General form:
(a1 * a2 * a3 ... * an) % m = [(a1 % m) * (a2 % m) * ... * (a3 % m) ] % m
Apply above formula, we have:
(2^64 * x) % m = (((2^64) % m) * (x % m)) % m
For the first part: 2^64 mod m. I can make more general case: 2^t mod m. I have this pseudocode. In will run in N(log t) times. This pseudocode just for t and m are normal integer. Base on range of t and m, you can fix inside function calculation to use BigInteger at suitable point.
long solve(long t, long m) {
if (t == 0) return 1 % m;
if (t == 1) return t % m;
long res = solve(t/2, m);
res = (res * res) % m;
if (t % 2 == 1) res = (res * 2) % m;
return res;
}
Thanks for OldCurmudgeon. Above code can be one simple line:
BigInteger res = (new BigInteger("2")).
modPow(new BigInteger("64"), new BigInteger("" + m));
Here is the implementation of modPow. This implementation uses different approach. Algorithm starts from m: will break m in to m = 2^k*q. Then will find modulo of 2^k and q then use Chinese Reminder theorem combines result.
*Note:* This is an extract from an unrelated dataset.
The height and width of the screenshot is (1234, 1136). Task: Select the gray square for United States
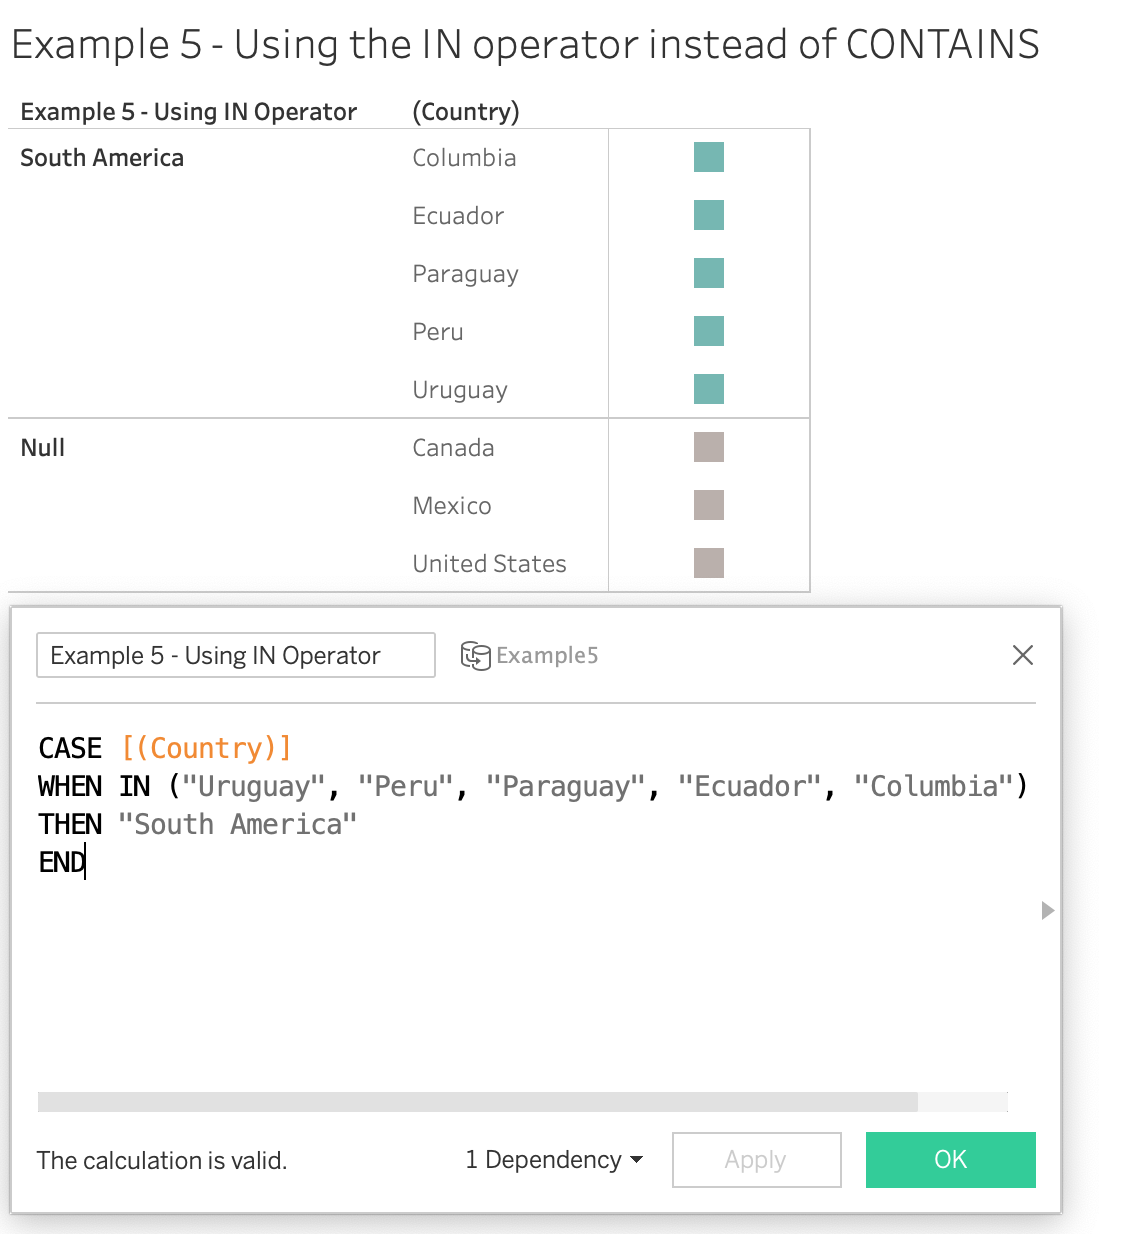click(x=709, y=563)
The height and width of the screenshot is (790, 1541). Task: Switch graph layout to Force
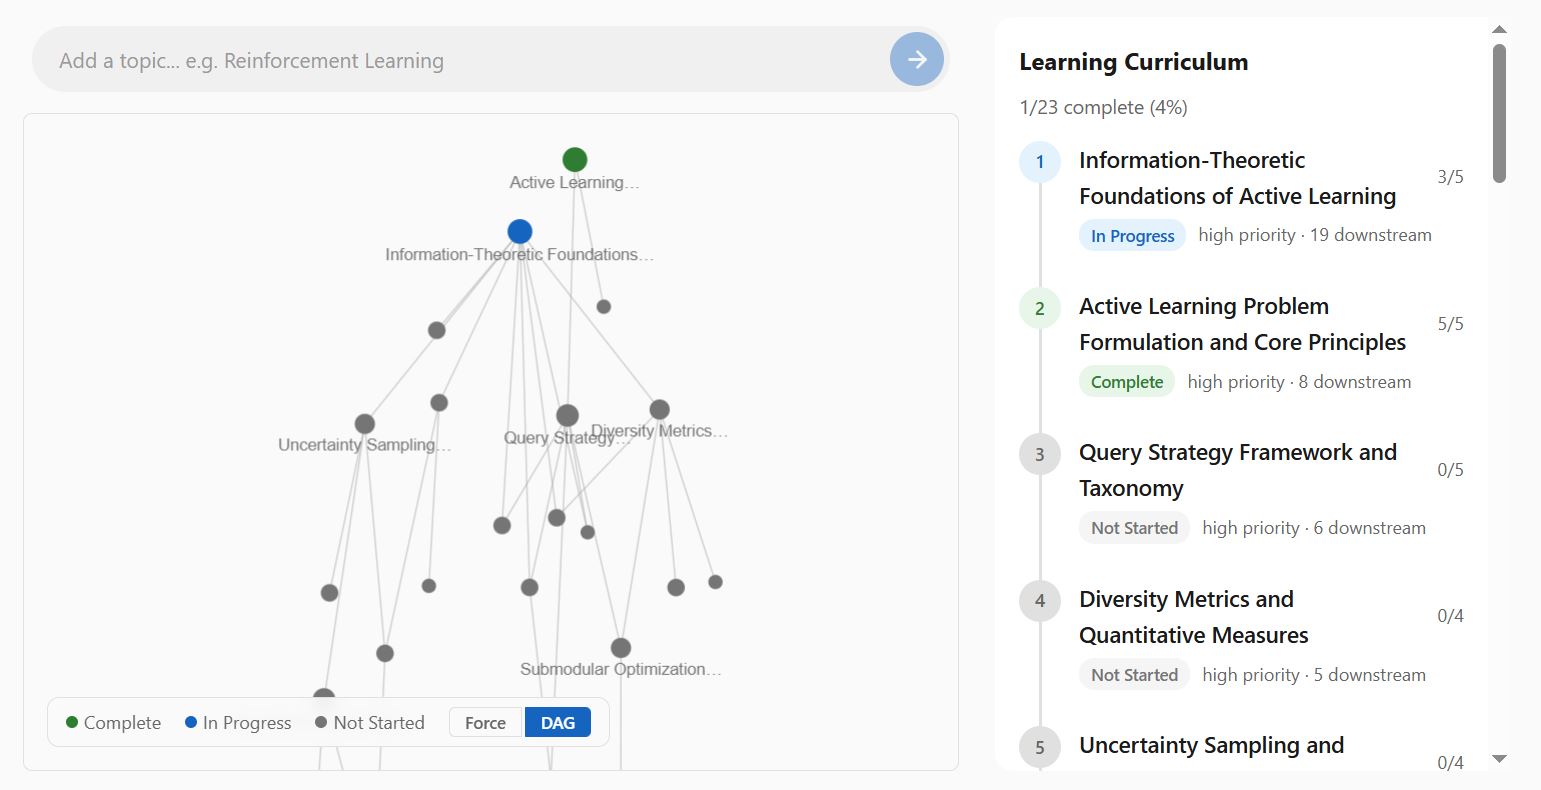coord(485,723)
public BigInteger modPow(BigInteger exponent, BigInteger m) {
if (m.signum <= 0)
throw new ArithmeticException("BigInteger: modulus not positive");
// Trivial cases
if (exponent.signum == 0)
return (m.equals(ONE) ? ZERO : ONE);
if (this.equals(ONE))
return (m.equals(ONE) ? ZERO : ONE);
if (this.equals(ZERO) && exponent.signum >= 0)
return ZERO;
if (this.equals(negConst[1]) && (!exponent.testBit(0)))
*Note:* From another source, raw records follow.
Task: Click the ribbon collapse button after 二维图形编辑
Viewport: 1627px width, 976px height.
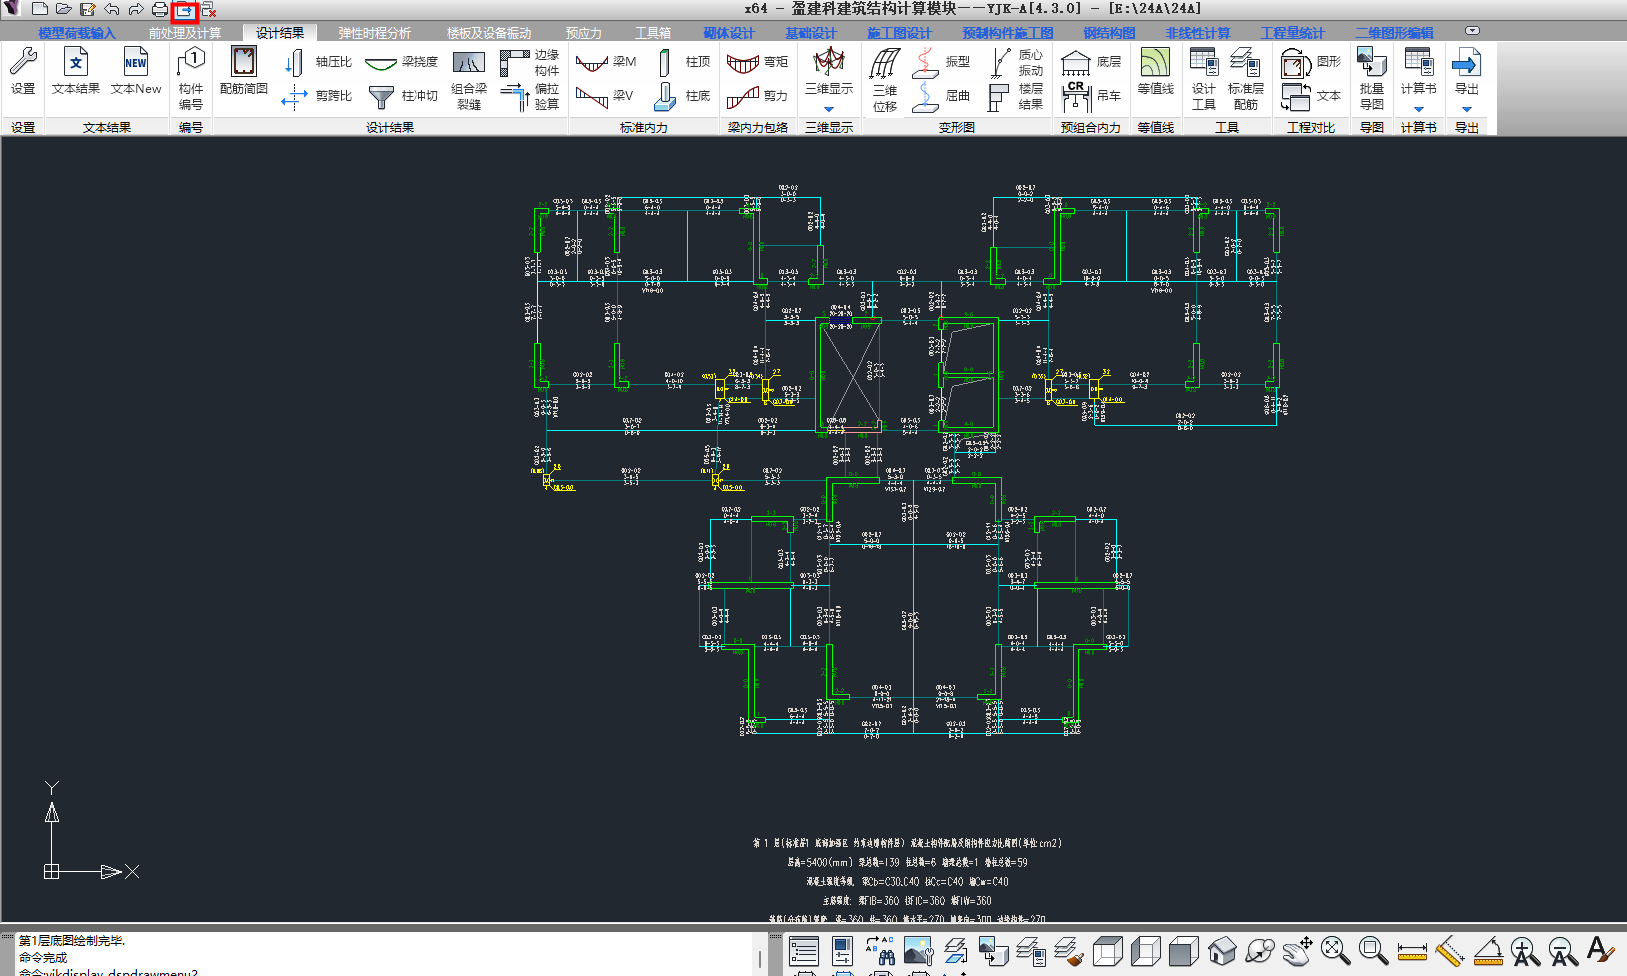Action: click(1472, 31)
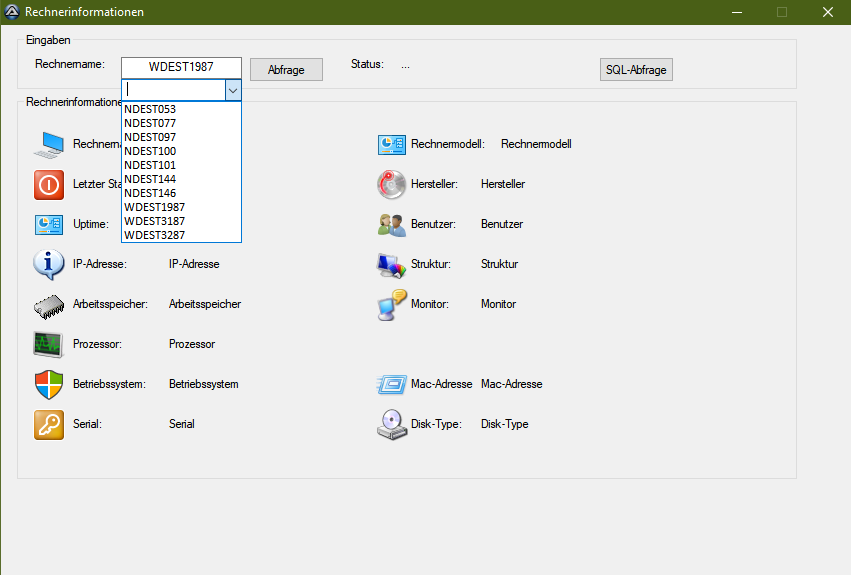Select WDEST1987 entry in the list
Viewport: 851px width, 575px height.
click(x=154, y=207)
return (m.equals(ONE) ? ZERO : ONE);
boolean invertResult;
if ((invertResult = (exponent.signum < 0)))
exponent = exponent.negate();
BigInteger base = (this.signum < 0 || this.compareTo(m) >= 0
? this.mod(m) : this);
BigInteger result;
if (m.testBit(0)) { // odd modulus
result = base.oddModPow(exponent, m);
} else {
/*
* Even modulus. Tear it into an "odd part" (m1) and power of two
* (m2), exponentiate mod m1, manually exponentiate mod m2, and
* use Chinese Remainder Theorem to combine results.
*/
// Tear m apart into odd part (m1) and power of 2 (m2)
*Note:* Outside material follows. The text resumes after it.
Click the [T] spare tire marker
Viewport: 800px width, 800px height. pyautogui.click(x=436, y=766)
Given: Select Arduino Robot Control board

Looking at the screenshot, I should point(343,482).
int p = m.getLowestSetBit(); // Max pow of 2 that divides m
BigInteger m1 = m.shiftRight(p); // m/2**p
BigInteger m2 = ONE.shiftLeft(p); // 2**p
// Calculate new base from m1
BigInteger base2 = (this.signum < 0 || this.compareTo(m1) >= 0
? this.mod(m1) : this);
// Caculate (base ** exponent) mod m1.
BigInteger a1 = (m1.equals(ONE) ? ZERO :
base2.oddModPow(exponent, m1));
// Calculate (this ** exponent) mod m2
BigInteger a2 = base.modPow2(exponent, p);
// Combine results using Chinese Remainder Theorem
BigInteger y1 = m2.modInverse(m1);
BigInteger y2 = m1.modInverse(m2);
if (m.mag.length < MAX_MAG_LENGTH / 2) {
result = a1.multiply(m2).multiply(y1).add(a2.multiply(m1).multiply(y2)).mod(m);
} else {
MutableBigInteger t1 = new MutableBigInteger();
new MutableBigInteger(a1.multiply(m2)).multiply(new MutableBigInteger(y1), t1);
MutableBigInteger t2 = new MutableBigInteger();
new MutableBigInteger(a2.multiply(m1)).multiply(new MutableBigInteger(y2), t2);
t1.add(t2);
MutableBigInteger q = new MutableBigInteger();
result = t1.divide(new MutableBigInteger(m), q).toBigInteger();
}
}
return (invertResult ? result.modInverse(m) : result);
}
For the second part: you can easily use BigInteger or simply normal calculation, depend on range of x and m.